Australia has produced, in our current era, three genuine jazz Virtuosi who have received world-wide recognition. We’re all familiar with James Morrison (trumpet) and Tommy Emmanuel (guitar) but some of you may not know the name Andy Firth, and that’s something any purported music lover needs to rectify. Firth is a clarinet virtuoso with astonishing speed and technique and a warm mellifluous sound that could make the angels weep. Like most doyens of Jazz he’s a multi-instrumentalist (boy he plays great alto sax) and an arranger and composer. But also, like Emmanuel and Morrison, he’s warm, funny, and a true showman on stage. He’s also a legend in Jazz circles, a recording artist and an educator who has been called the best clarinettist in the world.

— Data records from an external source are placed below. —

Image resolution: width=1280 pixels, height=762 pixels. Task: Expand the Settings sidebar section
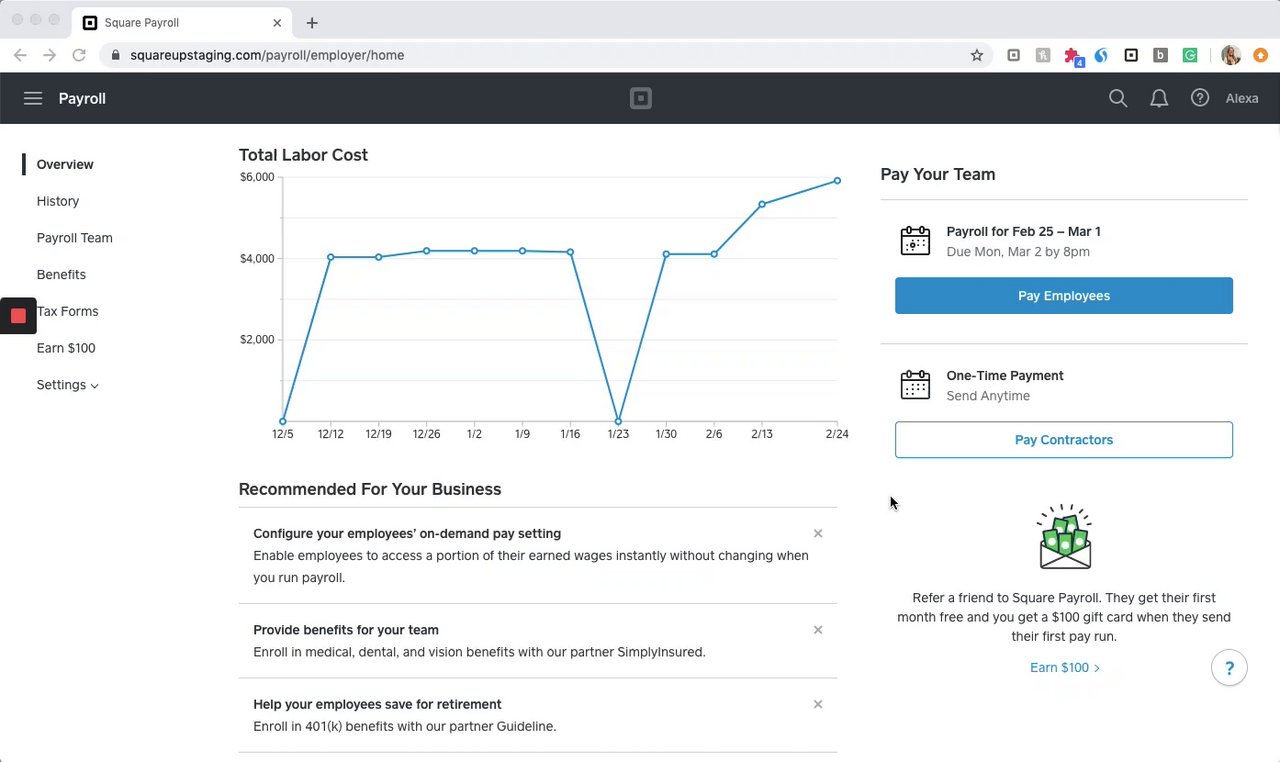pos(67,385)
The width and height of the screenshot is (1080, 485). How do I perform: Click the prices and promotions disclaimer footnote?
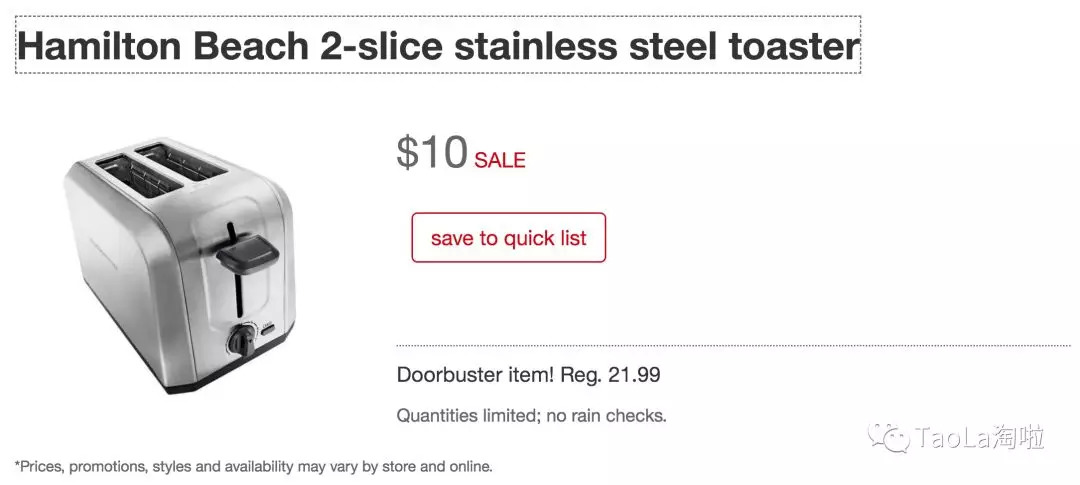(253, 466)
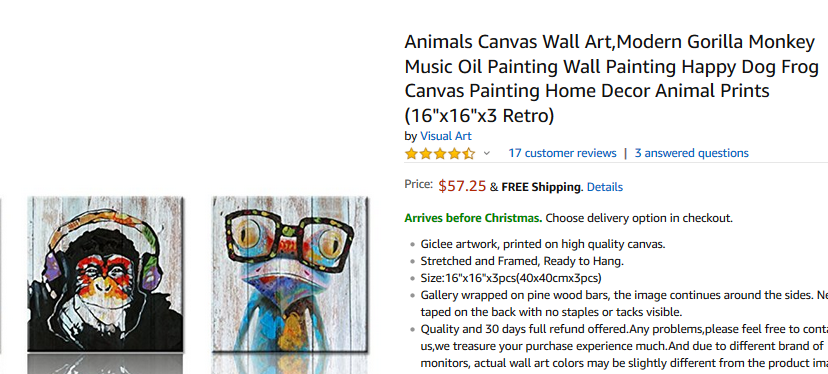View the 3 answered questions link
Viewport: 828px width, 374px height.
click(x=692, y=153)
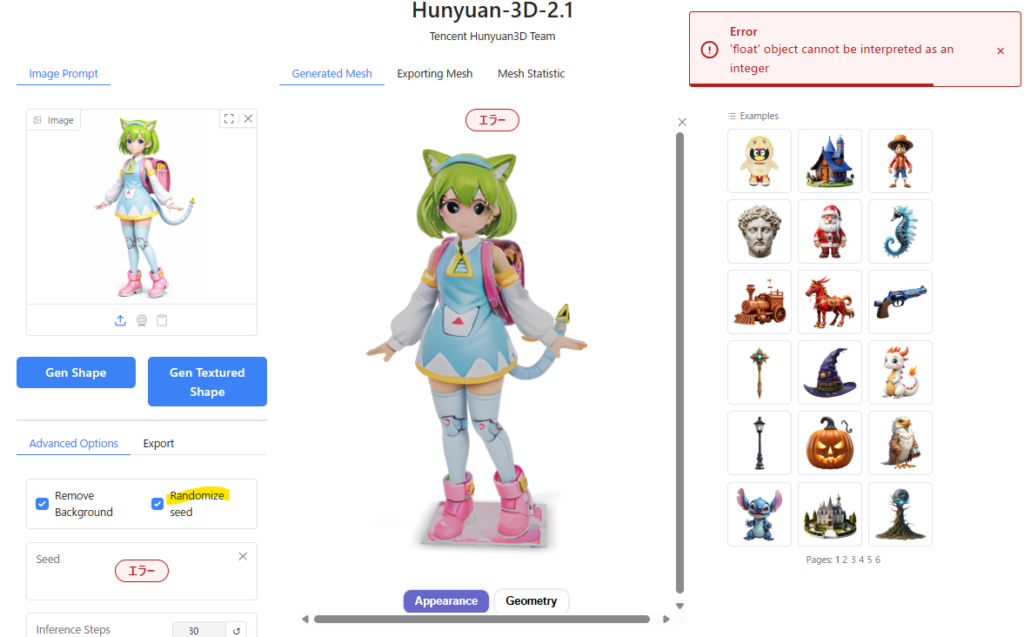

This weekend, from Friday August 25th, Firth and his Nova Swing Jazz Band will head the Newcastle Jazz Festival – but last week he was in my new stomping ground, Queensland’s Gold Coast – guest of the Gold Coast Jazz and Blues Club. He played two seventy minute sets in the club’s fabulous venue – The Arts Centre’s Paradise room – and blew the roof off – earning a standing ovation. The general consensus was that this was the best jazz band most of the members had ever seen, and I’m not going to disagree with that.
With a brilliant line-up of his own regular musicians, including Warren Shaw on fabulous Baritone Sax and in clarinet duets with Firth, plus original Galapagos Duck members John Conley on bass, and the versatile Rodney Ford (who drives a Holden) on drums and vocals (with a stunning version of “Moondance”…Van Morrison eat your heart out), Firth gave a masterclass in music, but was especially spectacular when he threw out the carefully crafted charts and just lugged about 24 choruses of the best of Benny Goodman. Instruments have changed, technique has got better, so it’s fair to say he would probably have played Goodman off the stage. There were some terrific arrangements of far more recent songs, some accompanying the lovely band singer Julie Wilson, but the true crowd pleasers were the blasts from the past – including a great Glen Miller Medley that Firth called “In The Miller Mood”. As for Firth’s clarinet counterpoint riffing to Wilson’s rendition of “What a little Moonlight Can Do”, well, it had to be heard to be believed.
The Gold Coast Jazz and Blues Club has promised Nova Jazz Band will be back soon – but why wait? If you’re free this weekend, The Newcastle Jazz Festival runs from today right through to Sunday and Andy appears on all three days. It’s well worth the trip to see a genuine musical legend.